What is expected = A verbatim reprint of the records below is what this exercise asks for.

The data Start Marker

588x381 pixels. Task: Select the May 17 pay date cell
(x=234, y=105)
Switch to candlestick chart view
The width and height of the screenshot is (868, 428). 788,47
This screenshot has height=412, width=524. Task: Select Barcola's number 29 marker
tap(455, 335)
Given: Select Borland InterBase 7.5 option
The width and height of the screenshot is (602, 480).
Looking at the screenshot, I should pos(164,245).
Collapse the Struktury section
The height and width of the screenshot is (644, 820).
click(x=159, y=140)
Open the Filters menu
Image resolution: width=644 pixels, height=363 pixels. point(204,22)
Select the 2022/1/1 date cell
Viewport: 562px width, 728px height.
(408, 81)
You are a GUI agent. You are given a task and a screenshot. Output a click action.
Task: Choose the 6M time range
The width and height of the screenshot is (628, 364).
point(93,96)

The data End Marker

Solution for this task =
588x381 pixels. Task: Select the May 17 pay date cell
(x=234, y=105)
Switch to candlestick chart view
The width and height of the screenshot is (868, 428). 788,47
This screenshot has height=412, width=524. Task: Select Barcola's number 29 marker
tap(455, 335)
Given: Select Borland InterBase 7.5 option
The width and height of the screenshot is (602, 480).
Looking at the screenshot, I should pos(164,245).
Collapse the Struktury section
The height and width of the screenshot is (644, 820).
click(x=159, y=140)
Open the Filters menu
Image resolution: width=644 pixels, height=363 pixels. point(204,22)
Select the 2022/1/1 date cell
Viewport: 562px width, 728px height.
(408, 81)
You are a GUI agent. You are given a task and a screenshot. Output a click action.
Task: Choose the 6M time range
The width and height of the screenshot is (628, 364).
point(93,96)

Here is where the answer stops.